During this time the second company hired a vehicle and equipment from your (Personal Service Entity (PSE).

This arrangement commenced in a previous year, and continued beyond the time you ceased your project management and consultancy work.

You and your associate exercised some of your options.

For a specific year, the second company provided you with an Employee Share Scheme Statement which showed a taxable amount.

You requested that the second company explain how this amount was calculated.

The second company provided an explanation as follows:

The following options were exercised prior to the termination date as follows:

    ● XXX,XXX options exercised at an amount

    ● XXX,XXX options exercised at an amount

The taxable amount for the remaining options was calculated as of your termination date as follows:

      ● XXX,XXX options exercised at an amount

Does Part IVA or other general anti-avoidance rule apply to this ruling?

No

Reasons for decision

Summary

The contractual relationship between yourself and the second company, which resulted in you receiving share options in the company’s employee share scheme, was terminated. Accordingly, the correct taxation point is, and remains the date in which you ceased the relationship in respect of which you acquired the employee share scheme interest. The deferred taxing point has been correctly reported in the relevant income tax year.

Detailed reasoning

Employee relationship

Division 83A of the Income Tax Assessment Act 1997 (ITAA 1997) sets out the rules for employee share schemes (ESS). Section 83A-325 of ITAA 1997 extends ESS to employee-like relationships. The provision refers to relationships similar to employment. A relationship does not need to be a direct contractual connection; it can also encompass a more informal connection between the individual and an entity to which services are provided by the individual.

The wording of the provision refers to the ‘arrangement’. The way the term arrangement is defined looks beyond whether an arrangement is enforceable. In other words, an ESS is not confined to formal contracts.

If an individual performs services using a Personal Services Entity (PSE) and that entity contracts to provide the services to another entity, we need to look to the relationship (if any) between the individual and that other entity. Whether or not there is a relationship is a question of fact. To determine this we look at whether the individual is known, understood or expected to be the person performing the services.

This relationship between the individual and the ultimate receiver of the services stands apart from any contractual arrangement using an interposed entity and therefore an informal relationship between the ultimate receiver of the services and an individual is not excluded from consideration merely because the individual and the interposed entity have a contractual arrangement. The individual has separate relationships with each entity.

Where an entity (as ultimate receiver of the services) has provided a specified individual a share, or a right to a share, this is strong evidence of the existence of a relationship between the two. If the provision of that share or right to a share can in any way be connected or related to the provision of services by the individual, it is a relationship similar to employment.

Where a relationship similar to employment is found to exist, an associate of the individual can receive the ESS interests in their place.

Taxation of ESS interests

The default taxation position of a taxpayer who acquires an ESS interest under an ESS at a discount to market value is taxed on the discount at the time of the acquisition (Subdivision 83A-B of the ITAA 1997).

Subdivision 83A-C of the ITAA 1997 provides that where certain conditions are satisfied, the discount in relation to a beneficial interest in a share is not included in an employee's assessable income when they acquire the interest.
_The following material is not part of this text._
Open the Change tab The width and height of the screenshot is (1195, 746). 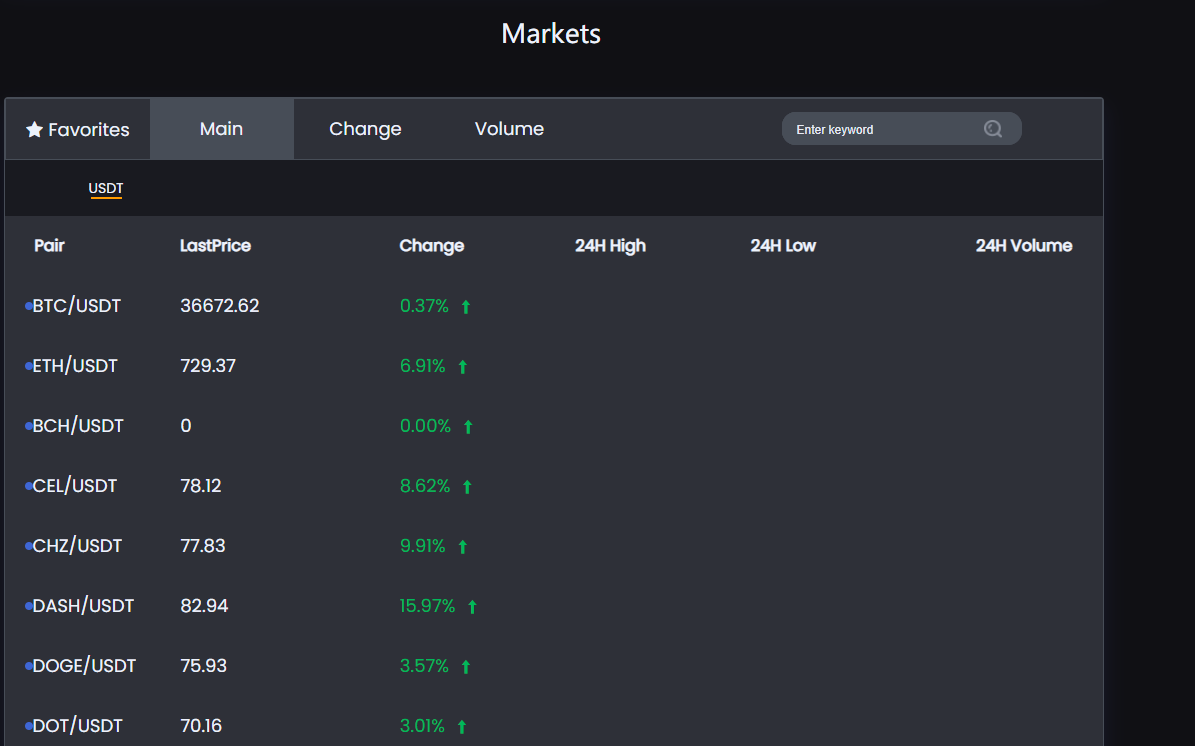[365, 129]
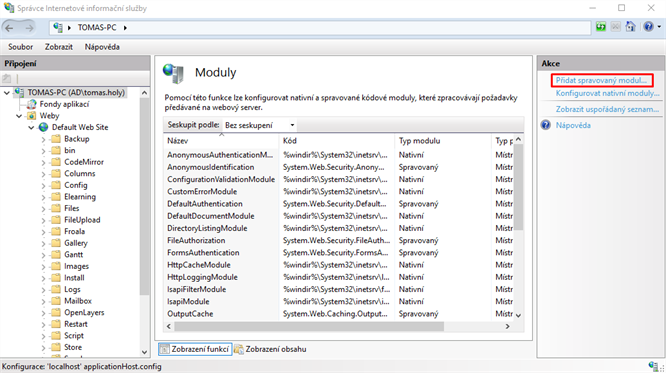
Task: Open the Zobrazit menu
Action: tap(59, 47)
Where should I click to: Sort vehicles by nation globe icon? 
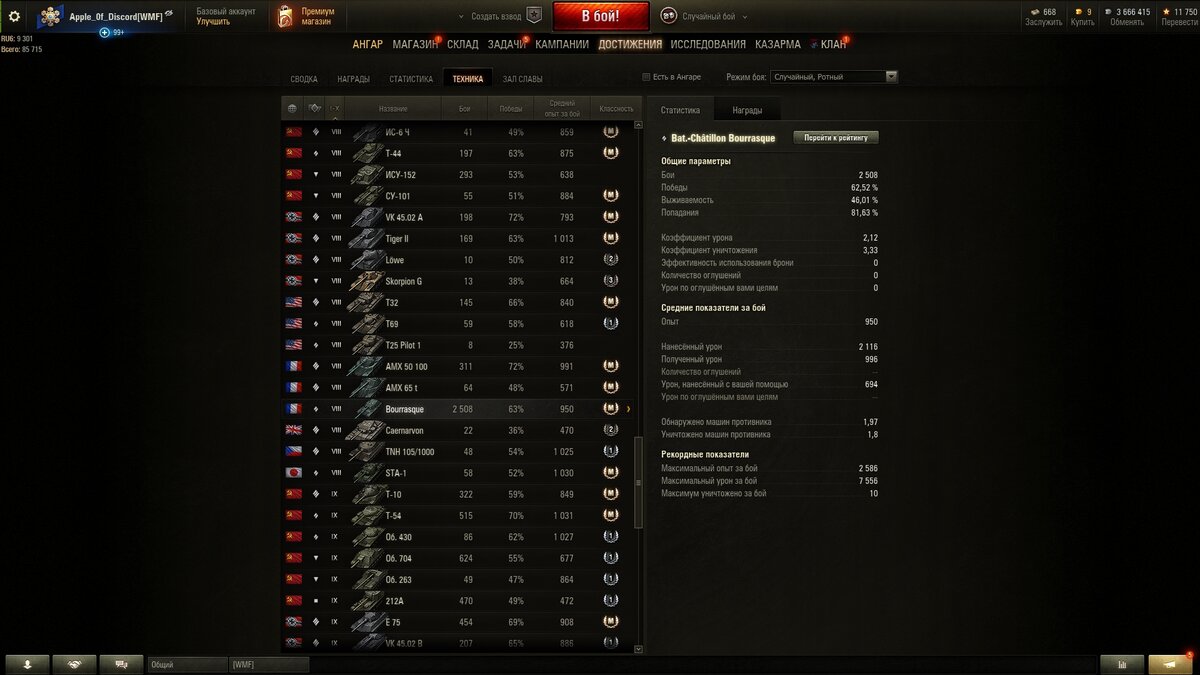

Instead, under section 83A-110 of the ITAA 1997 the assessable income of the employee will include, at a later time, the market value of the interest at the ESS deferred taxing point reduced by the cost base of the interest.

Section 83A-120 of the ITAA 1997 explains that when deferred taxation applies to a right to acquire a beneficial interest in a share is the earliest of the following times

      1. The first possible taxing point is the earliest time when:

        a. You have not exercised the right; and

        b. There is no real risk that, under the conditions of the *employee share scheme, you will forfeit or lose the *ESS interest (other than by disposing of it, exercising the right or letting the right lapse); and

        c. If, at the time you acquired the ESS interest, the scheme genuinely restricted you immediately disposing of the ESS interest - the scheme no longer so restricts you.

      2. The 2nd possible taxing point is the time when the employment in respect of which you acquired the interest ends.

      3. The 3rd possible taxing point is the end of the 15 year period starting when you acquired the interest.

      4. The 4th possible taxing point is the earliest time when:

        d. You exercise the right; and

        e. (Repealed)

        f. there is no real risk that, under the conditions of the scheme, after exercising the right, you will forfeit or lose the beneficial interest in the *share (other than by disposing of it); and

        g. If, at the time you acquired the ESS interest, the scheme genuinely restricted you immediately disposing of the beneficial interest in the share if you exercised the right - the scheme no longer so restricts you.

If the taxpayer disposes of the ESS interest within 30 days after the time worked out under the above rules, the ESS deferred taxing point is moved to the time of that disposal

Your position

You contend that the exercise date for the remaining options is incorrect as you believe that you were still employed by the second company.

You suggest that a continuing employee type relationship remains ongoing because of a separate arrangement that provides a ‘service’ to the second company by supplying a vehicle and equipment based on a verbal hire/lease arrangement.

You believe that as a result of this ‘service’ being supplied, you remained in a position of providing personal services, thus continuing an employment like relationship beyond the income tax year in question.

As a result of what you believe to be a continuing employment like relationship, you understand that the correct deferred taxing point would be the following income tax year for the remaining options. This remains your position because of your verbal lease/hire arrangement with the second company that continued through until the following income tax year.

Application to your situation

Your company has had two independent relationships with the second company.

The first is the agreement that saw them contract to provide your services as project manager and consultant. The second is the hire of vehicle and equipment.

The employee share scheme provisions would not apply to the grant options to your company as it is not an individual. Such a grant would have been assessable to your company when it received it (see our web page at quick code QC 23916).

The letter received from the second company makes it clear that the options were offered to you and not to your company. Half of the options were granted to you and the other half to your associate in relation to the services that you provide to the second company.

You held an employee relationship with your company in respect of both of the relationships that it had with the second company. However, you only provided services the second company under the first agreement. The termination of the first agreement between your company and the second company also ended the provision of your services to the second company.

As your ESS options were acquired under a tax-deferred scheme the assessable discount on these options must be included in the income year in which a deferred taxing point occurs.

You exercised a total of XXX, XXX options that left a remaining XXX,XXX options that had not been exercised.

The contract that gave rise to receiving the options was terminated as confirmed by the email that you received from the second company. This termination was prior to you exercising your remaining options.

This termination resulted in a deferred taxing point because this point was then the earliest event in time that occurred in relation to the remaining ESS options.

Therefore, you are required to include the discount amount according to your ESS statement in the relevant income tax return.

Conclusion

The contractual relationship between yourself and the second company, which resulted in you receiving options in the company’s employee share scheme, was terminated. Accordingly, the correct taxation point is, and remains the date in which you ceased the relationship in respect of which you acquired the employee share scheme interest. The deferred taxing point has been correctly reported in the relevant income tax year.

There are no provisions under the ESS legislation that allows for an extension of time for the inclusion of an ESS discount in an income year after the income year in which the deferred taxing point has occurred. Therefore, you cannot reduce the ESS discount amounts included in your assessment, or include any of the ESS discount amounts in your assessment/s in a later income year/s.